*** Given data
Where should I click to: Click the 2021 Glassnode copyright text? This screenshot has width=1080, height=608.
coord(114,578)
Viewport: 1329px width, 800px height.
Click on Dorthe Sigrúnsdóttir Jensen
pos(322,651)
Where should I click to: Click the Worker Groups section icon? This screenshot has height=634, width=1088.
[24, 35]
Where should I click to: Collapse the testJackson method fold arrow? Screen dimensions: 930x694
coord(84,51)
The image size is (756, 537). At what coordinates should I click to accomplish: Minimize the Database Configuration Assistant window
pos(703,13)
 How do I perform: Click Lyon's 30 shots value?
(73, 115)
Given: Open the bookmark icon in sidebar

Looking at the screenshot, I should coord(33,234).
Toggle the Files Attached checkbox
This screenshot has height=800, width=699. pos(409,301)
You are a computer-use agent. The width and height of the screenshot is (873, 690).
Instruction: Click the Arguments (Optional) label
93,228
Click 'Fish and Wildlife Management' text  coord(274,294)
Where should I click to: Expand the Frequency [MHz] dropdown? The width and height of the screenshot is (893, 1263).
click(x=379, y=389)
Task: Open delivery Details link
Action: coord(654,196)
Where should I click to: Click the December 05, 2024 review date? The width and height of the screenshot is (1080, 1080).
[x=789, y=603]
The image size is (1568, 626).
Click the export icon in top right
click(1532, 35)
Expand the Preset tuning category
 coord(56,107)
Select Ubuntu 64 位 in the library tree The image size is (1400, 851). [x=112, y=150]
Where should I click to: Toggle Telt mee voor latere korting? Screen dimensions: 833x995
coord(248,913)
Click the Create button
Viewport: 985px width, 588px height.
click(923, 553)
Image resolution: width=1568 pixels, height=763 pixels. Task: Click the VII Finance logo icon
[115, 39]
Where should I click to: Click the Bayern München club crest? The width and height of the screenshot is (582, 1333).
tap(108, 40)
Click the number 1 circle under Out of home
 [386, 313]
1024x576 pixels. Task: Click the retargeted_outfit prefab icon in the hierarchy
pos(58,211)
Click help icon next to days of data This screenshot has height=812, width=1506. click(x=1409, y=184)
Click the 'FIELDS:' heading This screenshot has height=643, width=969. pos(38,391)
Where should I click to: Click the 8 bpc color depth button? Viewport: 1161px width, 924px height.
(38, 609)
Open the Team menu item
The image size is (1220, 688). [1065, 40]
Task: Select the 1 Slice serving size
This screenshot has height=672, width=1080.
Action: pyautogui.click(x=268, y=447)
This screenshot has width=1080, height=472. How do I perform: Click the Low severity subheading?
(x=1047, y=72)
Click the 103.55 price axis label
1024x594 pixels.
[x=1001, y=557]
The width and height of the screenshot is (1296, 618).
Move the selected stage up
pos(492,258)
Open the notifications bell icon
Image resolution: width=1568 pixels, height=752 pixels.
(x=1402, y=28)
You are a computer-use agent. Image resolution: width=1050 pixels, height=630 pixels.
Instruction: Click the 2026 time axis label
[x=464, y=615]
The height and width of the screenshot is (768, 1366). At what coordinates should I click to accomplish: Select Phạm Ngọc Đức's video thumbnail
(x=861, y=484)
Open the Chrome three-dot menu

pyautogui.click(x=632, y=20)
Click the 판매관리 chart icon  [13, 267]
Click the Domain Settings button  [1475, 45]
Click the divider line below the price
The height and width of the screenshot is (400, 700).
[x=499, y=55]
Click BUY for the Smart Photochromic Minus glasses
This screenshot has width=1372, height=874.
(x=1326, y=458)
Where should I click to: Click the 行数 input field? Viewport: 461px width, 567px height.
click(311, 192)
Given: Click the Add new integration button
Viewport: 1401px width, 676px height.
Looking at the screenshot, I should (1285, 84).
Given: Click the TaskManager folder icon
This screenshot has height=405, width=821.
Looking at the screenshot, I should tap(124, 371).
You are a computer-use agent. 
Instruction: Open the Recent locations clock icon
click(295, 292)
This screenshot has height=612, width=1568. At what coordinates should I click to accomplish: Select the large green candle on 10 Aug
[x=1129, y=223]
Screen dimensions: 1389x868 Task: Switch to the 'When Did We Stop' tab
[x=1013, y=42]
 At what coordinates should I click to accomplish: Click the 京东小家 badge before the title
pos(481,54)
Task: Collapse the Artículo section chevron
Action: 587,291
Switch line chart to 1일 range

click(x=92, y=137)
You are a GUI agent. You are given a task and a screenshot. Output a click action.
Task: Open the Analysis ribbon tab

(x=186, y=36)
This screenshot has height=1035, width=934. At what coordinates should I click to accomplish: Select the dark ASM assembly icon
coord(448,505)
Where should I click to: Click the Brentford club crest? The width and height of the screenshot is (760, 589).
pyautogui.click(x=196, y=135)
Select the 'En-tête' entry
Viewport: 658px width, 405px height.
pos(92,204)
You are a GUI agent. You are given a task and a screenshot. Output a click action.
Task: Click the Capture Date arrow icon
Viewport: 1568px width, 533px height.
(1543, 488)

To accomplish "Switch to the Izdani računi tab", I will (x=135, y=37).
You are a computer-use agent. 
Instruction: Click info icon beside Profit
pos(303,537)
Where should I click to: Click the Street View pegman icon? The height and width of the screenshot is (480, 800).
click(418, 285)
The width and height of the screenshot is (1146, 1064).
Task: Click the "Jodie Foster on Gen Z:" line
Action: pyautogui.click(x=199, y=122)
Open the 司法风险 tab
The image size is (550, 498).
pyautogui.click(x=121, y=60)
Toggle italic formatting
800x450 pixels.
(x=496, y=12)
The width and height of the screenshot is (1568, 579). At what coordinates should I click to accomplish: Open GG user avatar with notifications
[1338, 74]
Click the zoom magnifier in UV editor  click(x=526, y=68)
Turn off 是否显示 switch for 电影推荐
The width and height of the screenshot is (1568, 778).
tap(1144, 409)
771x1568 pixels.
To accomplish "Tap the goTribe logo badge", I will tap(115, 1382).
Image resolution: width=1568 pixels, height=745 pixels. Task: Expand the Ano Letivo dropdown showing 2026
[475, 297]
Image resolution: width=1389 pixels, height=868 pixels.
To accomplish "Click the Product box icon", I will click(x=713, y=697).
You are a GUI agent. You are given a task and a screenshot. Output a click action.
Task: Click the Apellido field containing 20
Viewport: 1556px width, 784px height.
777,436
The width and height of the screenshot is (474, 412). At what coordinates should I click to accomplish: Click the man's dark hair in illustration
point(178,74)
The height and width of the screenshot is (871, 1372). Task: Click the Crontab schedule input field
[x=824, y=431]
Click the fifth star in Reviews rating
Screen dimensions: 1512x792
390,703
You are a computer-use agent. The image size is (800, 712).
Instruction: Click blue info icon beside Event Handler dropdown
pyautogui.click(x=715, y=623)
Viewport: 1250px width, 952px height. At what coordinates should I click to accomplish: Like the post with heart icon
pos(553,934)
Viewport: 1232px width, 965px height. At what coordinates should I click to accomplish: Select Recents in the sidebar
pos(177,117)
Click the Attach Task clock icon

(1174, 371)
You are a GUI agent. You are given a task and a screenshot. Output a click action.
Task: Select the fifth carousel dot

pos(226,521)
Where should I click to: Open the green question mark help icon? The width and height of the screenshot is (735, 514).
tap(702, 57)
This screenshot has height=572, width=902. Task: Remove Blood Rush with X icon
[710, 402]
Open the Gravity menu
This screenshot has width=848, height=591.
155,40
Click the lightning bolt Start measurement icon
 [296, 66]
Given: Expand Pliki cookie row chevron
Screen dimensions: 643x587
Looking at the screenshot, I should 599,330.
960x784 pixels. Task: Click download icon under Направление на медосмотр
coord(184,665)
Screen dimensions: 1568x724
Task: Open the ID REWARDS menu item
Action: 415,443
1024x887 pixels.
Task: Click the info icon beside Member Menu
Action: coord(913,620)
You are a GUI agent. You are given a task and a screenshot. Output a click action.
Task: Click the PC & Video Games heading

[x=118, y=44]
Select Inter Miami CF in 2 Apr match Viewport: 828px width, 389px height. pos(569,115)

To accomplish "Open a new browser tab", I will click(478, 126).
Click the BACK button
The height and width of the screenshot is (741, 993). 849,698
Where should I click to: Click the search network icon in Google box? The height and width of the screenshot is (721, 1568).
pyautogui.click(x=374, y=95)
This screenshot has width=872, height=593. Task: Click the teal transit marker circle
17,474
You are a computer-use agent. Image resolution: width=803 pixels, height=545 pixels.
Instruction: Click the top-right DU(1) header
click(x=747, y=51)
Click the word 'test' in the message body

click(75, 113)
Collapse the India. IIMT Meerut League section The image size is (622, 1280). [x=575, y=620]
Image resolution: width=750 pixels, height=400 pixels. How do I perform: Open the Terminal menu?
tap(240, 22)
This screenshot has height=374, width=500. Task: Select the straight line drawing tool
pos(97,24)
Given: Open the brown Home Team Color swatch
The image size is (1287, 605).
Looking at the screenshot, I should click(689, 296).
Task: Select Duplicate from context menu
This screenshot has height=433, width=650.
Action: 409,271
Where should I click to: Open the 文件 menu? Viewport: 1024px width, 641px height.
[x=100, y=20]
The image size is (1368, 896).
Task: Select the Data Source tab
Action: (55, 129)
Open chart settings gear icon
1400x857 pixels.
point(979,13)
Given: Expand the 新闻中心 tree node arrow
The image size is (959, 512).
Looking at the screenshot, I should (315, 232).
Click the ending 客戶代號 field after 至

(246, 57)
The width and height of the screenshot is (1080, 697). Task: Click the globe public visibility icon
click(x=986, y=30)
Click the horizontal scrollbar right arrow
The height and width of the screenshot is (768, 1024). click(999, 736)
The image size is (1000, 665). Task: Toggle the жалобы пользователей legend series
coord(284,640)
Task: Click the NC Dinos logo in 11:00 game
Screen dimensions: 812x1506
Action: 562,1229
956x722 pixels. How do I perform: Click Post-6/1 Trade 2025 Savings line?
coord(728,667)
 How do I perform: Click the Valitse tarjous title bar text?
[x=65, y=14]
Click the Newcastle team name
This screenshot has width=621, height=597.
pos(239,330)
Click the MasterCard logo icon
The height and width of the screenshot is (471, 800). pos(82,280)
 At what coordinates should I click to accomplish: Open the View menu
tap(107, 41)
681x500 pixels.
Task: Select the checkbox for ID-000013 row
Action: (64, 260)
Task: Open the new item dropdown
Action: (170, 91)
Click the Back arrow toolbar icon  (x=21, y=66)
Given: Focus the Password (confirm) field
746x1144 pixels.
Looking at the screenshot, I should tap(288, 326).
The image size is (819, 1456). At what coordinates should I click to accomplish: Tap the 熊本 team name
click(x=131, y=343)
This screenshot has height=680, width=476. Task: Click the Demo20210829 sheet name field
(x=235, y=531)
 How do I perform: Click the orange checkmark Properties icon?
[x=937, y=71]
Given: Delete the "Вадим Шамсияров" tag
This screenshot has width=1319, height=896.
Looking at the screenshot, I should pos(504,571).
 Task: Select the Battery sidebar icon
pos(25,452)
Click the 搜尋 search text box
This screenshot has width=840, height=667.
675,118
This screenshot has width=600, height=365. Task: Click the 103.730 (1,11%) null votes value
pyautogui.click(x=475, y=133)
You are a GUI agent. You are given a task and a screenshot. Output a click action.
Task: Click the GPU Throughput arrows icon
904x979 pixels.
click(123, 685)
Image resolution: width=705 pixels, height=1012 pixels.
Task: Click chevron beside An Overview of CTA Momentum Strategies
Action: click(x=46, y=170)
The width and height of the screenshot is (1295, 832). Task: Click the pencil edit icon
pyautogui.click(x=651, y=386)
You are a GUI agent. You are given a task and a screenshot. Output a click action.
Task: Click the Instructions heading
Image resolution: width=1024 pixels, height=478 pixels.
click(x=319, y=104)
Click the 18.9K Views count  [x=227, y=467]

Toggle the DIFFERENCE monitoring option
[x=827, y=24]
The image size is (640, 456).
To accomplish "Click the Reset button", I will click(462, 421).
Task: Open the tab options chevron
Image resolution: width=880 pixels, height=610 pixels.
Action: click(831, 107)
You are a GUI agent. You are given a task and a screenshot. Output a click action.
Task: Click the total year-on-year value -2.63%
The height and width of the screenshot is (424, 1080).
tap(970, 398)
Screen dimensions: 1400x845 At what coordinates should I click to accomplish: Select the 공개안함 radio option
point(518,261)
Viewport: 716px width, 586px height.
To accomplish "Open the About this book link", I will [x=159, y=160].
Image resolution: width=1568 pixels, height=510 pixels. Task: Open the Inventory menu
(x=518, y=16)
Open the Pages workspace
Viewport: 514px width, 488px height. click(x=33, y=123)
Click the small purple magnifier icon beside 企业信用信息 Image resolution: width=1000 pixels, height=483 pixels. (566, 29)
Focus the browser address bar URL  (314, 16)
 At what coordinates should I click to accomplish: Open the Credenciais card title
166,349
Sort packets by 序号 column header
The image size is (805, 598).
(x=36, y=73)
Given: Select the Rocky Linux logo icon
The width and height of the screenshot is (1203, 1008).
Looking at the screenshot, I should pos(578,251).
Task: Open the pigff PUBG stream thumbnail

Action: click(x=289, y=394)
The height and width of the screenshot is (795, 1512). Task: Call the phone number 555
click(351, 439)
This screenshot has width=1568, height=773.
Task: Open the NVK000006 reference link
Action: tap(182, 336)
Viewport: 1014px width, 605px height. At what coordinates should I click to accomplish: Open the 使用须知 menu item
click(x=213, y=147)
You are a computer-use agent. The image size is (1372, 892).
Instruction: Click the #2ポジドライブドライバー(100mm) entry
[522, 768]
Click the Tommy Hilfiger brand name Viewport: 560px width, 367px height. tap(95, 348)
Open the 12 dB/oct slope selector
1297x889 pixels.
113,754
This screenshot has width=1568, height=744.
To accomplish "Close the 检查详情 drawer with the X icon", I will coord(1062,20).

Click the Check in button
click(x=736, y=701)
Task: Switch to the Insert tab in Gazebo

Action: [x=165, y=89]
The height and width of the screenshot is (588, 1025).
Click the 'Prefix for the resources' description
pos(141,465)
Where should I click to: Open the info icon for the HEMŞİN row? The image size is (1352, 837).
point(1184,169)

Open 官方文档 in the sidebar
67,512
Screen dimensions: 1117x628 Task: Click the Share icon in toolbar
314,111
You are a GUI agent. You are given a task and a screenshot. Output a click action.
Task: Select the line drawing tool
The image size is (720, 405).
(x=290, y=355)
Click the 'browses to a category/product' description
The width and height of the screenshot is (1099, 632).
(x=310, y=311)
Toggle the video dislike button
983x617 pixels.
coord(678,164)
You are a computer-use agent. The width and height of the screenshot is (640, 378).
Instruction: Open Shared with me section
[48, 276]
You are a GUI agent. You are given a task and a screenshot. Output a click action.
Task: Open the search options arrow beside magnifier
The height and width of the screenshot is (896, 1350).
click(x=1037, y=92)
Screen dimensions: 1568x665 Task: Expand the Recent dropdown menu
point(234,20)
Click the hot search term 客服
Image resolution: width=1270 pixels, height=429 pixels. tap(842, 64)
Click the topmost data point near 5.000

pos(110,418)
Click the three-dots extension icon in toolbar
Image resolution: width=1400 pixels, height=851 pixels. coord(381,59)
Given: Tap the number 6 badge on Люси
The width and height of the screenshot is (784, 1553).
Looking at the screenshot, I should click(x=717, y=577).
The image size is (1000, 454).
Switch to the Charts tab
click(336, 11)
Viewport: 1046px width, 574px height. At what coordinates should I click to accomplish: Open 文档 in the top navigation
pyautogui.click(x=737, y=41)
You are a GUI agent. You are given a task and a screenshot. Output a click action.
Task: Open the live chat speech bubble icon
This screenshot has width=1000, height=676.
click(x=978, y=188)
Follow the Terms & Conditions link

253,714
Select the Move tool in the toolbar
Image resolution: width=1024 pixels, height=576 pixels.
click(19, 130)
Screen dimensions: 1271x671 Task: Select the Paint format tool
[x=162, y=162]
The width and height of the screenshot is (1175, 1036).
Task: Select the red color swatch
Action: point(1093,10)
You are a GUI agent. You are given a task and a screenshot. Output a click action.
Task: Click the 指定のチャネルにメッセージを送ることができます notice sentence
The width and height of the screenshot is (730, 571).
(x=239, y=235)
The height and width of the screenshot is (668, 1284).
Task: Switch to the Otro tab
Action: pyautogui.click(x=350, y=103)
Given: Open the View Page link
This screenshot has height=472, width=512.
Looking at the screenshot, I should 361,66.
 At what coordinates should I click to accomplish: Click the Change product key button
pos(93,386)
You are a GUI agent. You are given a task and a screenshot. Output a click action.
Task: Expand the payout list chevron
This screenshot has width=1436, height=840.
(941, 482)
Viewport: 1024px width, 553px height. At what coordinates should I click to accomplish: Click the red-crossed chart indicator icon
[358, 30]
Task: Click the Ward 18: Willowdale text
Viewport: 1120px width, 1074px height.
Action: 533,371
******
Assignment -> Reproduce the entries above exactly, but only the lines between the line holding "Image resolution: width=1568 pixels, height=763" and the line holding "You are a computer-use agent. Image resolution: width=1050", inclusive.

Response to the exercise ->
Image resolution: width=1568 pixels, height=763 pixels. Task: Click the VII Finance logo icon
[115, 39]
Where should I click to: Click the Bayern München club crest? The width and height of the screenshot is (582, 1333).
tap(108, 40)
Click the number 1 circle under Out of home
 [386, 313]
1024x576 pixels. Task: Click the retargeted_outfit prefab icon in the hierarchy
pos(58,211)
Click help icon next to days of data This screenshot has height=812, width=1506. click(x=1409, y=184)
Click the 'FIELDS:' heading This screenshot has height=643, width=969. pos(38,391)
Where should I click to: Click the 8 bpc color depth button? Viewport: 1161px width, 924px height.
(38, 609)
Open the Team menu item
The image size is (1220, 688). [1065, 40]
Task: Select the 1 Slice serving size
This screenshot has height=672, width=1080.
Action: pyautogui.click(x=268, y=447)
This screenshot has width=1080, height=472. How do I perform: Click the Low severity subheading?
(x=1047, y=72)
Click the 103.55 price axis label
1024x594 pixels.
[x=1001, y=557]
The width and height of the screenshot is (1296, 618).
Move the selected stage up
pos(492,258)
Open the notifications bell icon
Image resolution: width=1568 pixels, height=752 pixels.
(x=1402, y=28)
You are a computer-use agent. Image resolution: width=1050 pixels, height=630 pixels.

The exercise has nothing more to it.